TL;DR#
Multi-modal Large Language Models (MLLMs) show promise in video understanding, their grasp of human actions lags due to data scarcity. Existing datasets often provide coarse captions, failing to capture nuanced behaviors crucial for emotional analysis and relationship modeling, especially in multi-person scenarios. Challenges include accumulating videos with clear multi-person actions and defining caption formats that distinguish individuals and detail their interactions.

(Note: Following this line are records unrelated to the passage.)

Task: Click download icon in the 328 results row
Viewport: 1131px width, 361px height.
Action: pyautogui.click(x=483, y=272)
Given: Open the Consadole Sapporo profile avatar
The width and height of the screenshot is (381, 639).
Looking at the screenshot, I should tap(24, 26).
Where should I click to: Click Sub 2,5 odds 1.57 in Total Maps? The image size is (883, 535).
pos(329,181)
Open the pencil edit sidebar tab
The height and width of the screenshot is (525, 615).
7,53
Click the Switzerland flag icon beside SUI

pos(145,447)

To solve the issue, the paper introduces a novel two-stage data generation pipeline. The method accumulates videos featuring clear human actions and annotates them using a standardized caption format that distinguishes individuals by attributes and details their actions/interactions chronologically. This approach curates HAICTrain (126K video-caption pairs) for training and HAICBench (500 annotated pairs, 1,400 QA pairs) for evaluation. Experiments show HAICTrain enhances human understanding abilities and text-to-video generation.
Key Takeaways#
Why does it matter?#
This work significantly enhances human action understanding by introducing high-quality, detailed video caption data and evaluation resources, offering immediate improvements and opening new avenues for research in video understanding and generation. It provides the resources of HAICTrain and HAICBench.
Visual Insights#
🔼 This figure showcases the standardized caption format used to annotate videos in the HAIC dataset. Each caption chronologically details the attributes (e.g., age, clothing, etc.) of each individual in the video clip, describes their body actions, and outlines their interactions with others. This structured format significantly improves the clarity and facilitates accurate understanding of complex multi-person interactions compared to simpler captioning methods.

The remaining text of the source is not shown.